Anyway it's easy and has been for ages:
CSS accumulates techniques, each one intended to compensate for defects with the other -- and they interact in obscure ways. Googling will always turn up recommendations for each. You end up with Perl-like "There Is More Than One Way To Do It" -- and you have to know all of them if you want to actually do anything.
Not a fan of tailwind, but whoever thinks that is simple misunderstood the meaning of the word, it's not about the number of characters you have to type.
Two of those lines exist to handle each axis separately, the first is to define the layout mode you are using. It doesn't get much simpler while still maintaining a fine level of control over each aspect of the layout. I don't buy that it has to be "better" than this.
We are owed a better API, let’s get the right people on this.
div { display: grid; place-items: center; }
I want to echo the author's recommendation of styled-jsx. I've been using it with React for a few years now and love it. Like Tailwind, the styling is conveniently co-located with your elements, but it's just regular CSS properties with their full power instead of a set of aliases crammed into the class property. It also encapsulates the styles to the component's own elements by default, which is very good at encouraging making encapsulated components. The codebase I'm working on used to have a mess of CSS files, and CSS files for various screens often messed with the internal styling of common components used within the screen which would regularly cause us surprises whenever we updated those common components without realizing how they were abused across the application. Now that we're using styled-jsx, proper component-level encapsulation is enforced by default, and it really helps guide us toward making the components themselves be responsible for their own styling needs, which keeps things much more understandable and more local with less "spooky action at a distance" (external styles modifying the component's internals).

# # # # #

**Tasks and exercises:**
[a] In the CSS discussion, how long has the commenter recommending styled-jsx been using it with React?
[b] Reproduce the passage of the CSS discussion that begins at the words "Not a fan of" and ends after "have to type.".
The lines that come next are separate material, unrelated to the CSS discussion.

**Information supplied:**
# # # # #

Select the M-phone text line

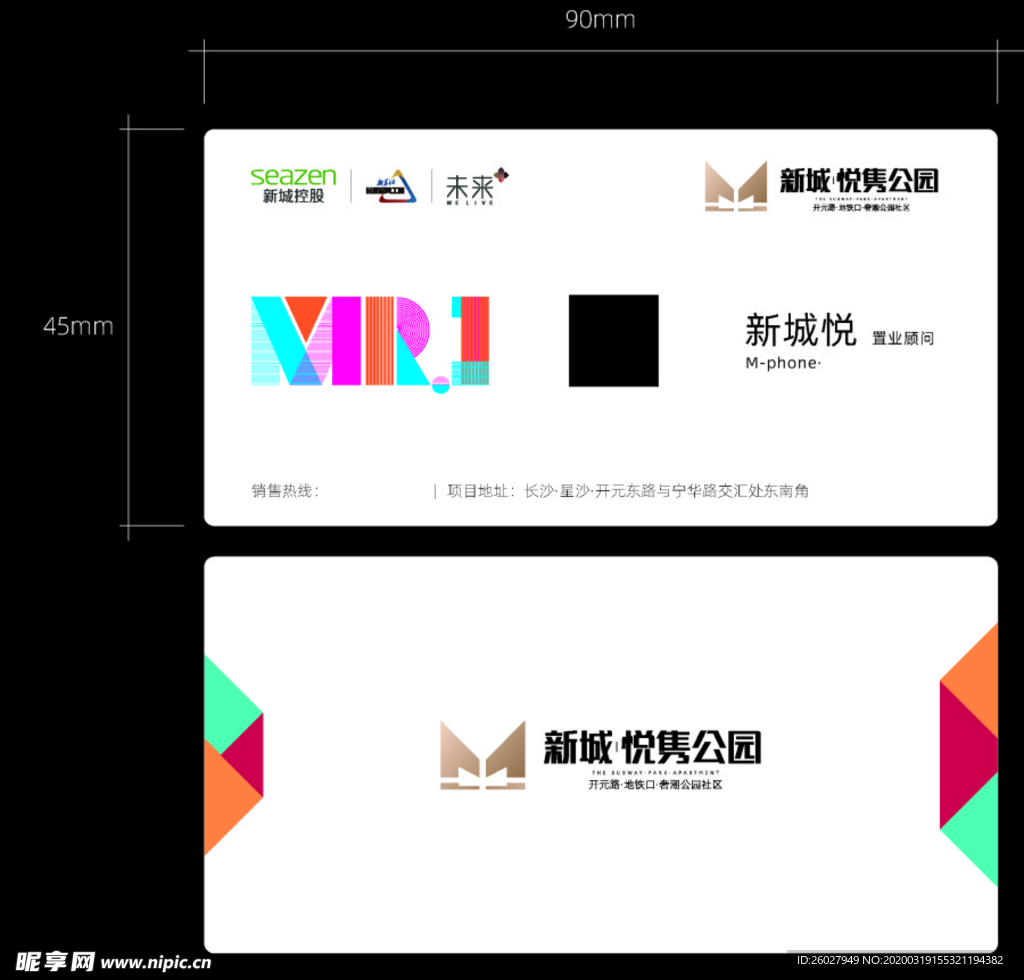tap(782, 363)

# # # # #

**Results by task:**
[a] A few years.

[b]
Not a fan of tailwind, but whoever thinks that is simple misunderstood the meaning of the word, it's not about the number of characters you have to type.